La première chose que Katerine Savard a vue en mettant les pieds à la piscine olympique de Rio de Janeiro, c'est le tableau d'affichage indiquant « 100 m papillon », la première épreuve au programme. « Je me suis dit : ils le font exprès, ou quoi ? »

La nageuse avait passé les derniers mois à faire le deuil de son épreuve préférée, qu'elle ne disputerait pas au Brésil. Elle appréhendait un peu le moment. Finalement, ça ne s'est pas mal déroulé du tout, avec la médaille d'argent de Penny Oleksiak, sa tombeuse aux sélections qui s'est propulsée dans une autre dimension avec un chrono de 56,46 secondes.

Savard aurait eu les moyens de se rendre en finale, mais il lui aurait fallu retrancher plus d'une demi-seconde à son meilleur temps pour espérer se battre pour le podium.

« Avec le temps qu'elle a fait, elle a amené le 100 mètres papillon une coche au-dessus de ce que j'avais fait », a dit Savard, qui a détenu la marque nationale pendant cinq ans. « Elle méritait cette place-là. »

À 16 ans, Oleksiak n'a évidemment pas fini de progresser. La nouvelle double médaillée olympique ne quittera pas le trône de sitôt.

« Je ne vais peut-être pas pouvoir la rattraper dans les prochains mois, mais ils en prennent deux dans les sélections, a souligné Savard. Je pense pouvoir avoir encore une place au papillon aussi. Peut-être pas première, mais peut-être deuxième. »

En attendant, elle a autre chose en chantier : le 200 m style libre.

Aux côtés des meilleurs

Qualifiée troisième au Canada, elle ne devait nager que le relais à Rio, mais Oleksiak lui a cédé sa place à l'épreuve individuelle en raison de son programme déjà bien chargé.

Depuis deux mois, la native de Pont-Rouge a mis toutes ses énergies sur le crawl pour la première fois de sa vie. Et ça lui sourit très bien.

Savard a atteint les demi-finales hier à Rio grâce à un temps de 1 min 57,15 s en préliminaires. Elle a retranché une grosse seconde à son record et s'est installée au troisième rang du palmarès canadien de tous les temps.

En soirée, dans la chambre d'appel, elle s'est retrouvée dans la même rangée que l'Italienne Federica Pelligrini, détentrice du record mondial, et de Katie Ledecky, sur le point de devenir l'une des meilleures crawleuses de l'histoire.

« C'est là qu'on se rend compte que ce sont des gens ordinaires comme nous », a noté Savard.

« Ils ont un talent exceptionnel, mais ils ne sont pas différents. Juste être en finale avec elles... Si on m'avait dit ça il y a deux ans, je ne savais même pas que j'étais capable de nager du crawl. »

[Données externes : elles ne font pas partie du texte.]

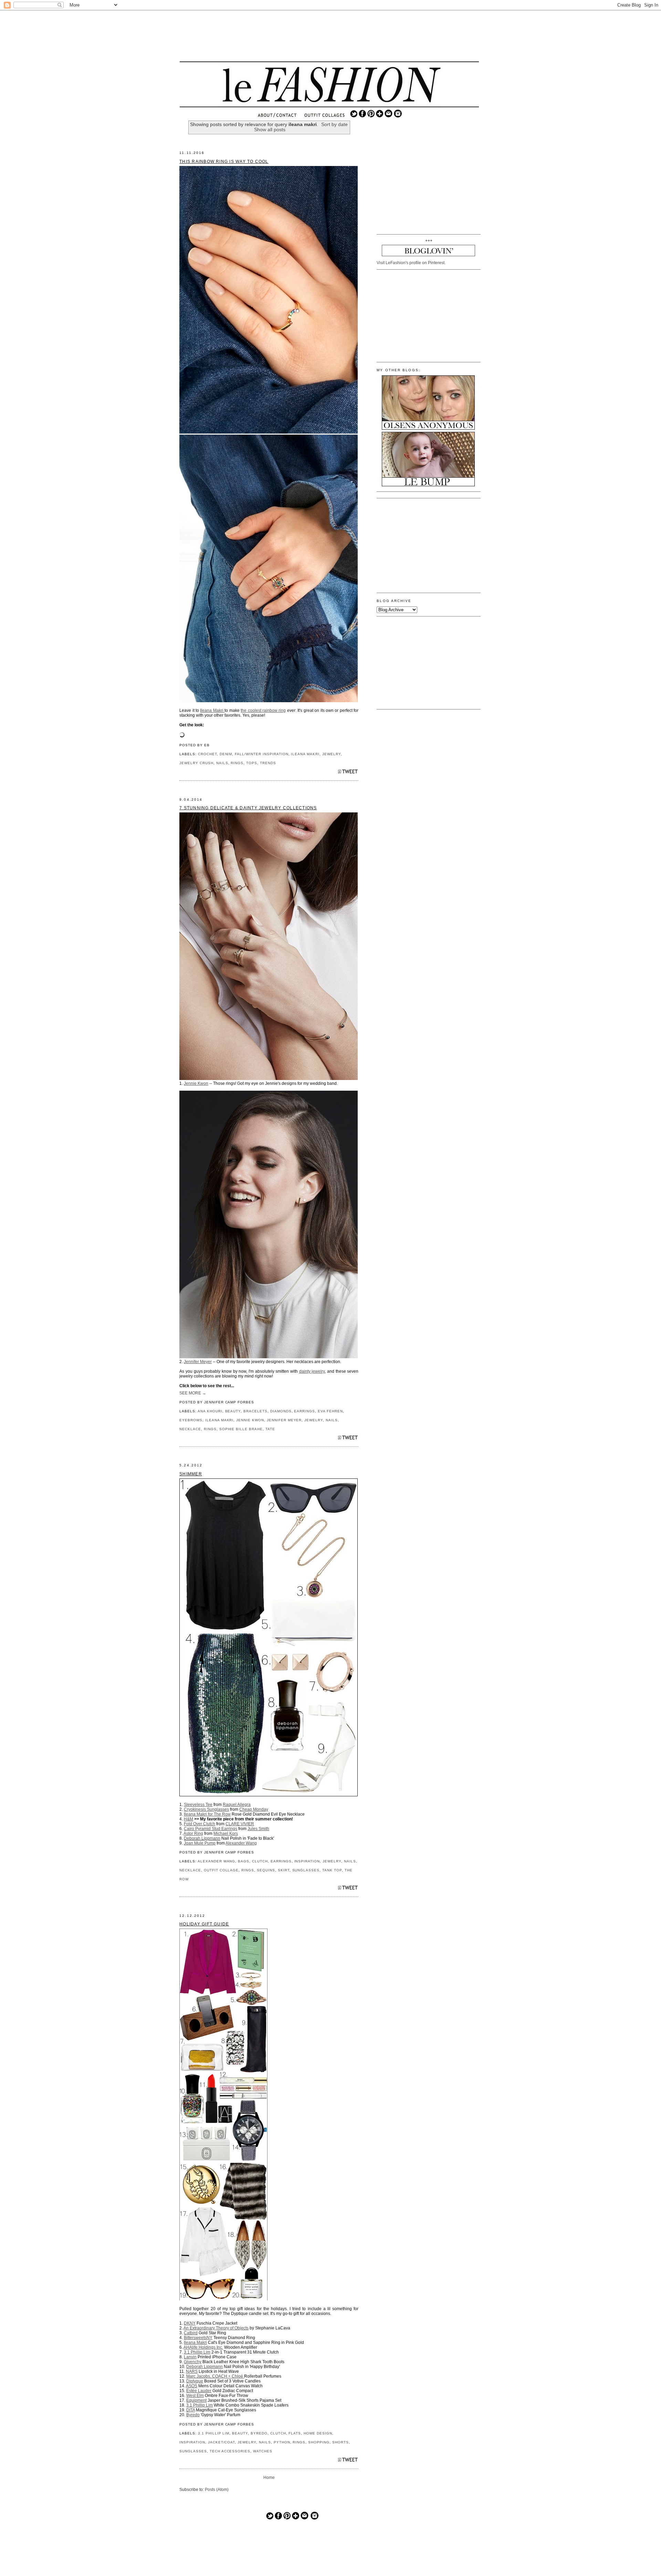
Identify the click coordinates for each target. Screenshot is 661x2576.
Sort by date (334, 124)
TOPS (251, 763)
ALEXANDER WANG (216, 1861)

Évoluant dans un corridor extérieur, la représentante du club CAMO n'a pas réussi à répéter ses exploits (1 min 57,80 s et 15e au total), mais elle a visiblement eu du plaisir, ce qui n'avait pas nécessairement été le cas lors de ses premiers JO, à Londres.

Seulement l'intensité moindre avec laquelle elle se brasse la jambe droite avant de monter sur le plot de départ est révélatrice. « Mentalement, je suis tellement différente qu'au papillon, a-t-elle reconnu. Je pense que ça m'aide. Mon état d'esprit est plus paisible. Je vais apprendre de ça. Si je peux avoir le même état d'esprit au papillon, ça pourrait peut-être faire une différence. »

L'athlète de 23 ans pense maintenant au relais de demain, où tous les espoirs sont soudainement permis. Le Canada a fini 11e aux Mondiaux l'an dernier, mais le tableau n'est plus du tout le même : Brittany MacLean, 10e hier, Oleksiak et la jeune Taylor Ruck n'y étaient pas, et Savard nage deux secondes plus vite qu'à l'époque.

« Juste être en finale au relais, ce serait déjà génial, a souligné Savard. On va voir. On ne se met pas de limites. » Elle est repartie avec un grand sourire.